Hi, I was wondering if I can include more information about each label on textcat.teach UI.
The label is just an integer ID and that would be great to include a paragraph for each label so annotator can decide.
If it's mostly about providing more details and explanations for the annotator, you can use the "intstructions"
: Web Application · Prodigy · An annotation tool for AI, Machine Learning & NLP It accepts HTML, so you can format things nicely and include any info that might be relevant during annotation.
If your annotation process is binary, another option would be to wrap the stream, check the "label"
assigned to each example and then add an entry to the "meta"
with the label description. This will then be displayed in the bottom right corner of the annotation card.
If your labels are integer IDs, you might also consider replacing them with more descriptive strings to make it easier and faster for the annotator to decide. It doesn't matter to the model, and you can always do a search and replace in the data afterwards to convert the labels back – it's still much more efficient than if your annotators have to frequently check instructions and read several paragraphs to know what the label IDs mean.
I'm using this recipe file for labelling. Could you help me modify it to show meta data about each label?
import spacy
from prodigy.models.matcher import PatternMatcher
from pathlib import Path
import json
from prodigy import recipe
from prodigy.components.db import connect
@recipe('textcat.simple-teach',
dataset=("Dataset ID", "positional", None, str),
source_file=("File path or stdin", "positional", None, Path),
patterns=("Path to match patterns file", "positional", None, Path),
label=("Label to annotate", "option", "L", str)
)
def simple_teach(dataset, source_file, patterns, label="LABEL"):
DB = connect()
nlp = spacy.blank('en')
matcher = PatternMatcher(nlp, label_span=False, label_task=True).from_disk(patterns)
# For this example, I assume the source file is already formatted as jsonl
stream = (json.loads(line) for line in open(source_file))

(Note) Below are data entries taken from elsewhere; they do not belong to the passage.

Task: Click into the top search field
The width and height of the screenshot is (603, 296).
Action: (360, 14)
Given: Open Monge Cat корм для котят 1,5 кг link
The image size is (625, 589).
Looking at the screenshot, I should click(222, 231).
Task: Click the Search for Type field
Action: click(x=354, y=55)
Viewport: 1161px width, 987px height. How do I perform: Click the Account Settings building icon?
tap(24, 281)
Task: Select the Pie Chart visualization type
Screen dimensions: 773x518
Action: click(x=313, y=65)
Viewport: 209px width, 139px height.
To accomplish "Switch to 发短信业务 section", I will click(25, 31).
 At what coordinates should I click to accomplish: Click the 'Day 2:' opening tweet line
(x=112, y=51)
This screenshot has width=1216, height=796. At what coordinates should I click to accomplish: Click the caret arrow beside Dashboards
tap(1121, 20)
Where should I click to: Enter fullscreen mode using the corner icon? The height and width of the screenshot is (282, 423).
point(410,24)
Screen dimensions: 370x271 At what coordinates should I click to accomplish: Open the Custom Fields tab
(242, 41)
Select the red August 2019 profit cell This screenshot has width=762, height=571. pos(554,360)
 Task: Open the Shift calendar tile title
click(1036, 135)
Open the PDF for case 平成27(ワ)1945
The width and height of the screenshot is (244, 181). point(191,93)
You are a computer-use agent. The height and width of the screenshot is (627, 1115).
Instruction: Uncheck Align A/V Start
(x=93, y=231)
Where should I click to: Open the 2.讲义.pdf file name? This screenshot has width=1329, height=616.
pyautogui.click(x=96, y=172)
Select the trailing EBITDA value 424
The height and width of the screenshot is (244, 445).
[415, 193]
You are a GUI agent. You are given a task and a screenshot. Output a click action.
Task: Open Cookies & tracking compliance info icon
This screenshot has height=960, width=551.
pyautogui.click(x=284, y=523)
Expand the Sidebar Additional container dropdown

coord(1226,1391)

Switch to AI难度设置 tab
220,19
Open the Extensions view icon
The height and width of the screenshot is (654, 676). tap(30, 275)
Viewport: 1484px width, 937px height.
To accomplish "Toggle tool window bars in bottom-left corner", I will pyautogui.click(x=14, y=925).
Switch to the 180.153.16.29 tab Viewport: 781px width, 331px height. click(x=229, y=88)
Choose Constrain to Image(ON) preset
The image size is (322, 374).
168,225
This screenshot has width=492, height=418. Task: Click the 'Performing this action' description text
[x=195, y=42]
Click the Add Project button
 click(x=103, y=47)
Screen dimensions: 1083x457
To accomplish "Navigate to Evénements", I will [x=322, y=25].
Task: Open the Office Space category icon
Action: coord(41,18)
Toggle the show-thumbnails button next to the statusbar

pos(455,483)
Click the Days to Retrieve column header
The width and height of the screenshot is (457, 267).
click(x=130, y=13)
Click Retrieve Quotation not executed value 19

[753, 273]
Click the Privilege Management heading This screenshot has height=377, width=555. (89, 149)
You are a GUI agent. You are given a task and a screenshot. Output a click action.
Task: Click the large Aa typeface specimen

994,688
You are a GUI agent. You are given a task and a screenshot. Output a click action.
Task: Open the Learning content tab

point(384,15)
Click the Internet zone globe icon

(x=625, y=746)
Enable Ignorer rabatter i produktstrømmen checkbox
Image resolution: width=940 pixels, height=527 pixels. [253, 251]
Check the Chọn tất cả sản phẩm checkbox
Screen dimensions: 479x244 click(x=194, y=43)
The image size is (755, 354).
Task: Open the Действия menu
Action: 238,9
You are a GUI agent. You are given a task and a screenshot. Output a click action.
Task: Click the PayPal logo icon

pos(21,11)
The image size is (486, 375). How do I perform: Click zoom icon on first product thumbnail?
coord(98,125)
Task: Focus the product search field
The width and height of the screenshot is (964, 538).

stream = (eg for score, eg in matcher(stream))
return {
'view_id': 'classification',
'dataset': dataset,
'stream': stream,
'update': None,
'config': {'lang': 'en', 'labels': [label]}
}
It's kind of up to you, but one thing you could do is something like this:
LABEL_DESCRIPTIONS = {
"LABEL_A": "Something about label A",
"LABEL_B": "Something about label B"
}
def add_label_meta(stream):
for eg in stream:
label = eg["label"]
eg["meta"]["label_info"] = LABEL_DESCRIPTIONS.get(label, "n/a")
yield eg
And then just add that the the end to update the meta for each example, based on its label:
stream = (eg for score, eg in matcher(stream))
stream = add_label_meta(stream)
Thank you Ines. I was wondering if I can make the text size for these meta data bigger or not?
You can use the "global_css"
config setting to add custom CSS overrides. The meta has the class .prodigy-meta
, so you can do something like:
"global_css": ".prodigy-meta { font-size: 16px}"